Orang bisa bersepakat menjadikan istitho’ah (kemampuan), sebagai parameter operasi jihad. Meski demikian, dalam praktiknya orang bisa berbeda dalam mengukur “mampu”. Orang juga bisa bersepakat menjadikan “maslahat” (jihad harus mendatangkan maslahat) sebagai parameter operasi jihad, tapi giliran memandang “apa ukuran maslahat” ragam pemahaman bisa muncul. Jihad sangat lekat dengan hal-hal di atas.
Hari ini, di tengah penindasan bertubi-tubi yang menimpa Islam, kita disuguhi ragam perlawanan ummat. “Jihad” sebagai instrumen pembelaan dikumandangkan. Absennya Imamah udzma, melahirkan banyak imamah kecil dengan grand strategi yang berbeda. Mereka tidak diikat oleh kepemimpinan yang tersentral. Ikatan yang tersisa tinggal paham ideologi perlawanan meski bersifat global. Muncullah ragam model jihad dalam skala individu, kelompok kecil, hingga komunitas.
Yang cukup menyita perhatian publik adalah fenomema bombing di pusat keramaian sebagai tren yang cukup menggejala. Sebagai “ijtihad” baru, hal ini tidak hanya mengundang kontroversi di kalangan ummat, tapi di kalangan kelompok pergerakan. Bahkan lebih spesifik lagi, di kalangan kelompok yang berbasis jihad. Buku ini adalah salah satu cerminannya.

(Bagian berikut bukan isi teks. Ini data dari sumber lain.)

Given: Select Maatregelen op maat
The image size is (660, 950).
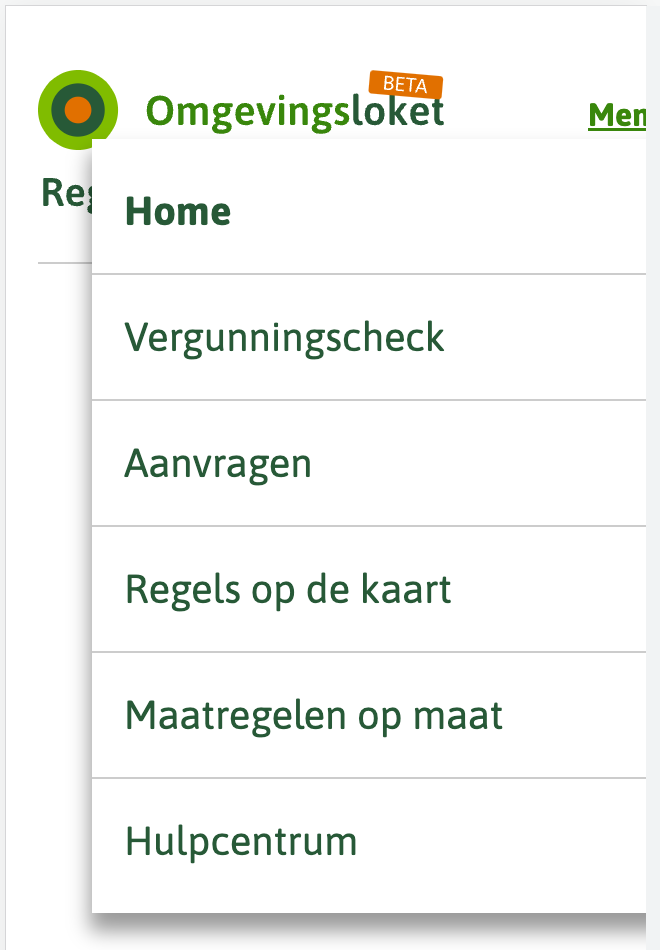Looking at the screenshot, I should (313, 715).
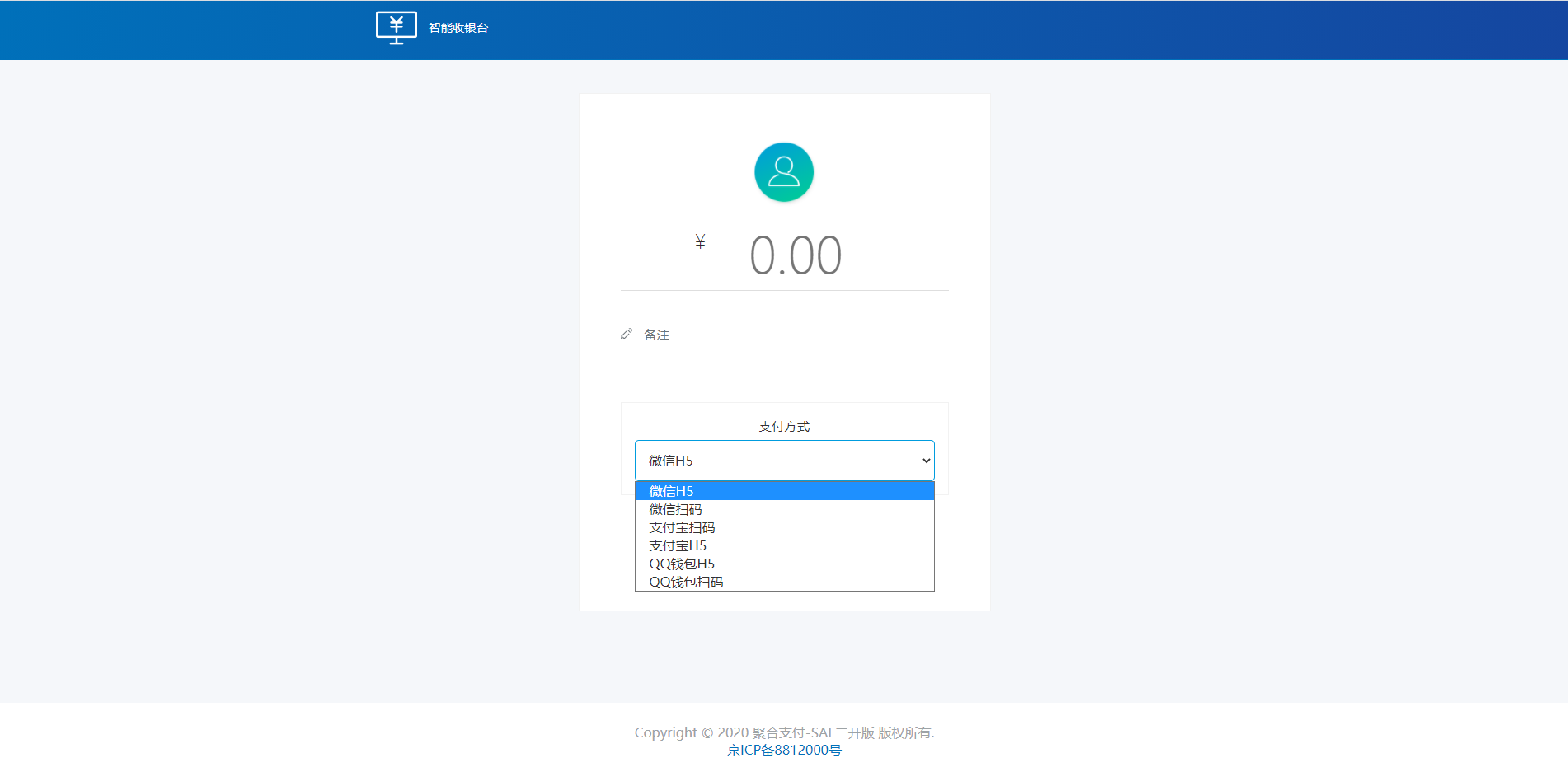
Task: Click the 支付方式 section label
Action: click(x=784, y=426)
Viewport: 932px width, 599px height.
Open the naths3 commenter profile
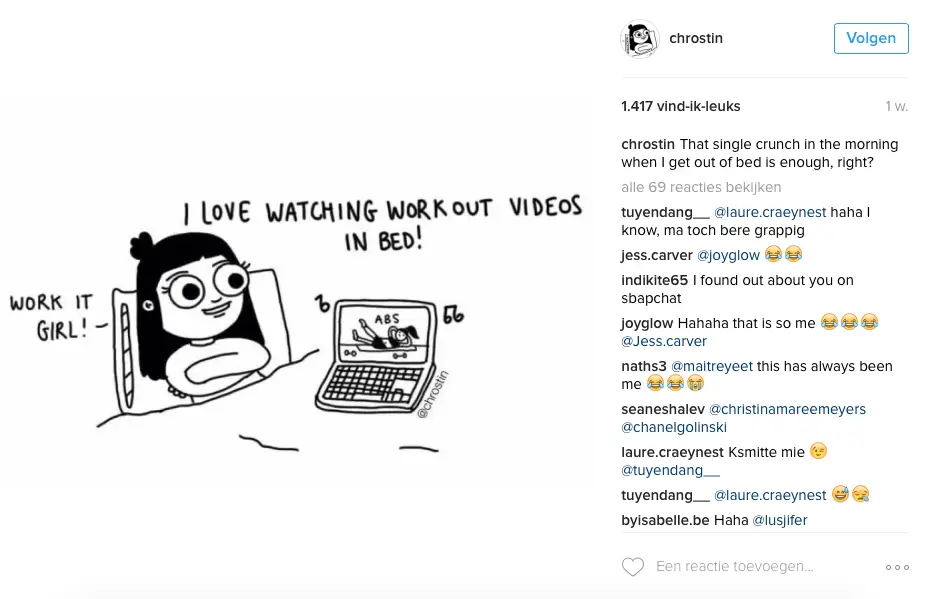[644, 366]
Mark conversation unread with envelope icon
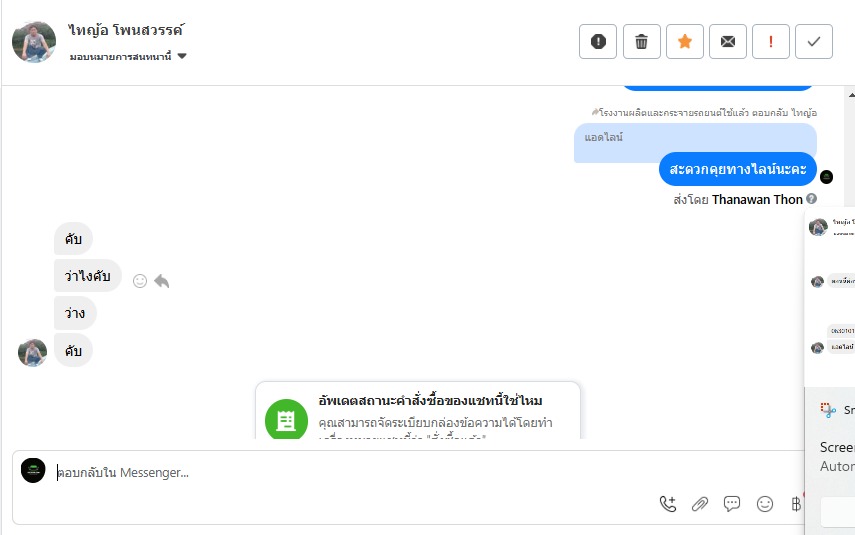 (728, 41)
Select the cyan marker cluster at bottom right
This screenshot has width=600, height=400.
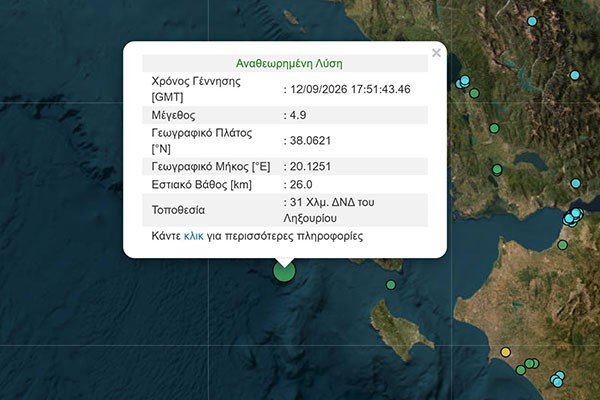[558, 379]
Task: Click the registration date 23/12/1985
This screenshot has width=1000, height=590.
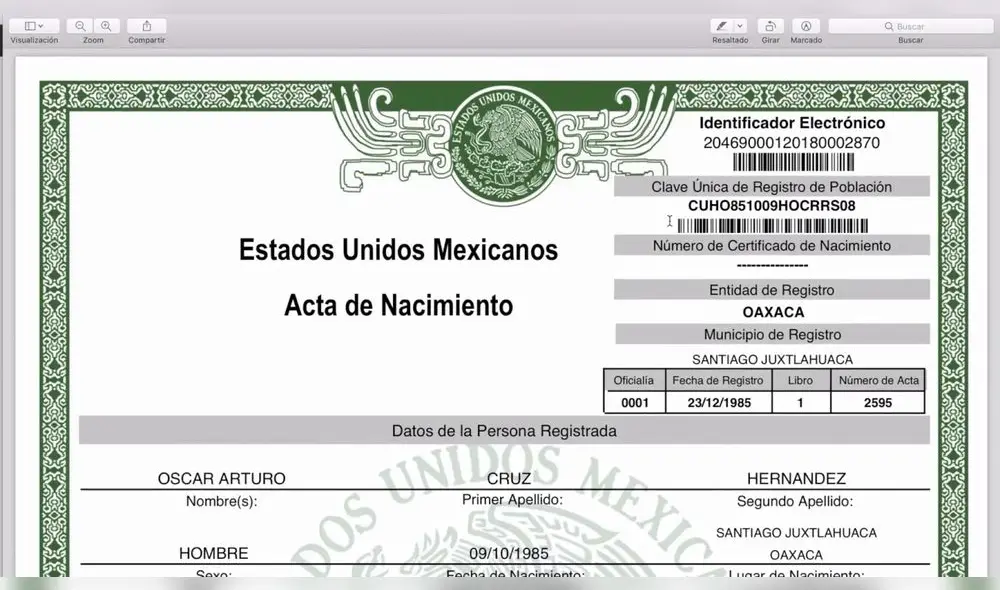Action: click(718, 401)
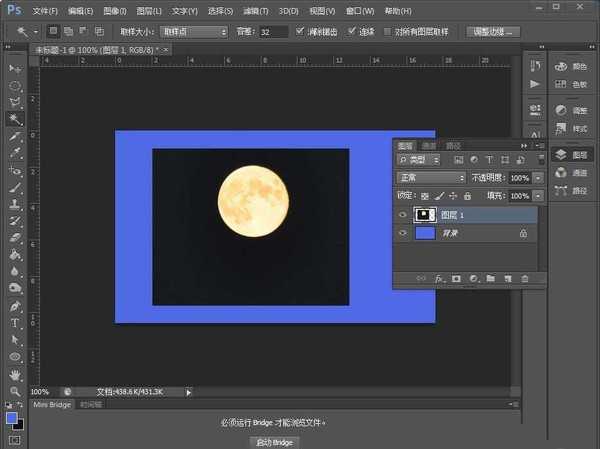Select the Move tool in the toolbox

click(16, 68)
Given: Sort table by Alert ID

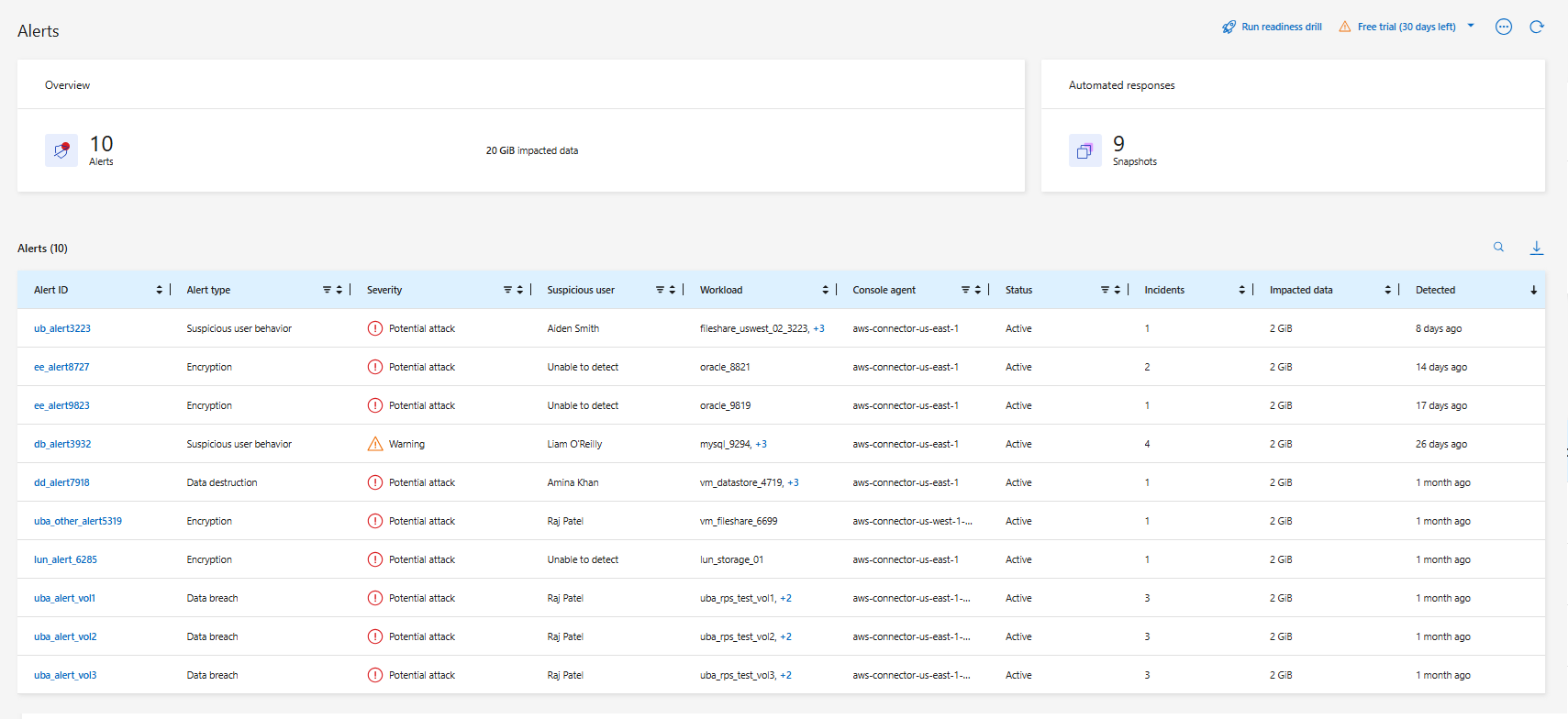Looking at the screenshot, I should coord(159,290).
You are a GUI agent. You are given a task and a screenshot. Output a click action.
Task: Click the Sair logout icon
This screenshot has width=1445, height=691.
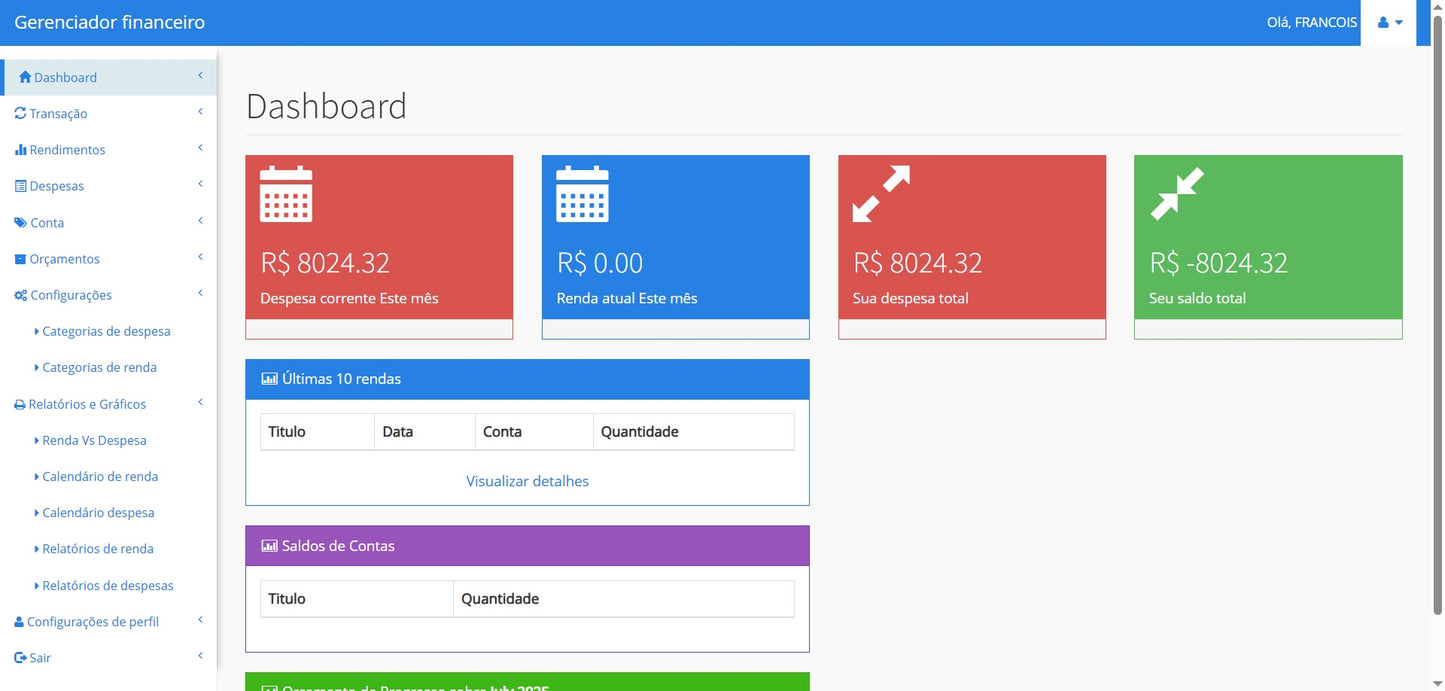(22, 657)
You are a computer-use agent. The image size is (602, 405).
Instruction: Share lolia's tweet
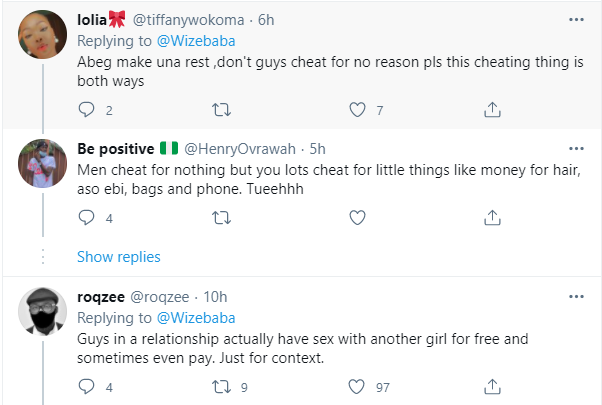(491, 108)
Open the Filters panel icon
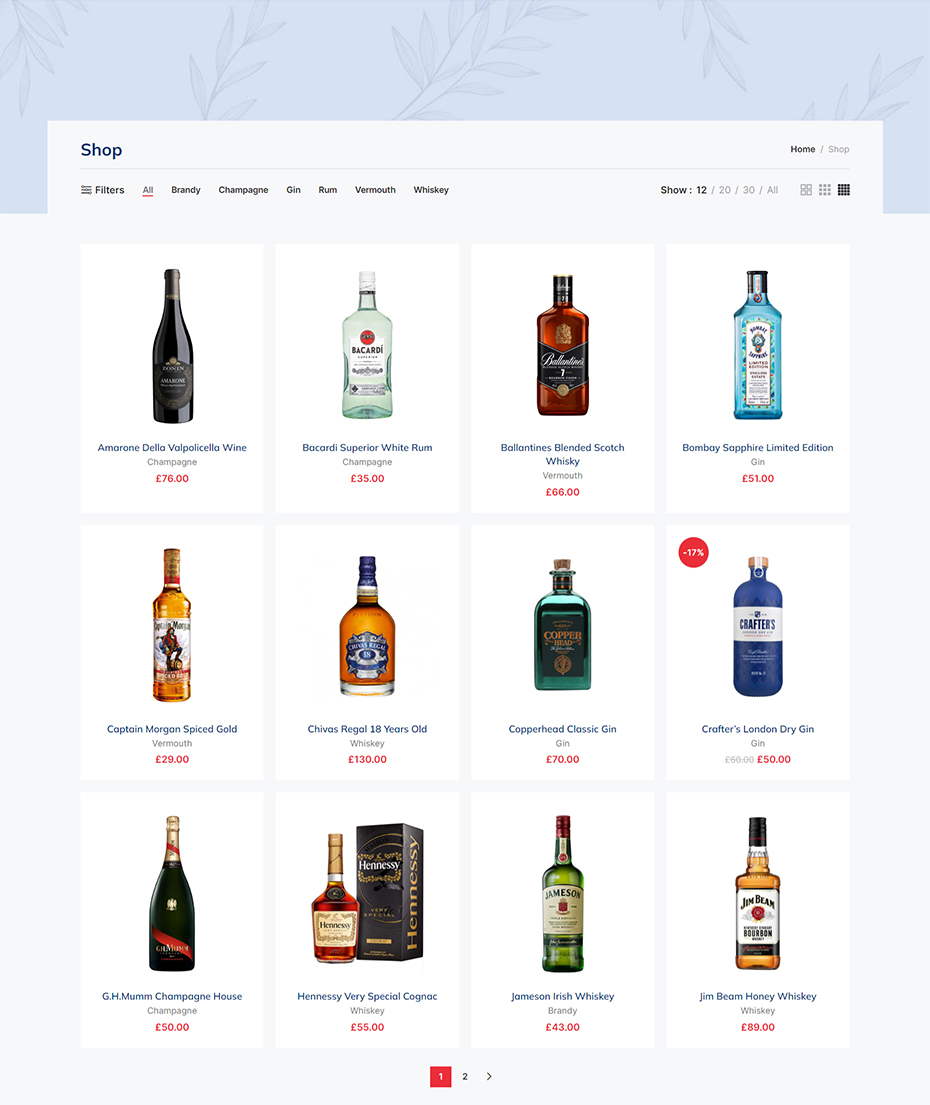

Ditulis oleh ‘master jihad’ membuat buku ini menarik untuk ditelaah. Penulis yang hingga masih mendekam di Penjara Yordan menulis refleksi-refleksi menarik sebagai evaluasi atas bentuk perlawanan dari entitas muslim itu. Di kancah tokoh Jihadis, Al-Maqdisy bukanlah pendatang baru. Dari “rahim” pengajiannya, banyak melahirkan tokoh-tokoh sekelas Abu Mus’ab Az-Zarqowy, komandan Jihad di Irak yang fenomenal itu. Tak heran, oleh Barat beliau dikategorikan sebagai ideolog Al-Qaeda yang sangat diperhitungkan. Bak seorang master, ia seolah tengah ‘menjewer’ murid-muridnya agar tidak kebablasan.
Sebagai manusia biasa, tidak tertutup kemungkinan penulis juga memiliki keterpenjaraan. Posisi beliau di penjara, membatasi akses informasi lapangan. Ini terlihat dari ketika beliau memberikan contoh-contoh kasus-kasus Irak. Meski demikian, substansi renungan beliau tetap bisa ditangkap sebagai kaedah global.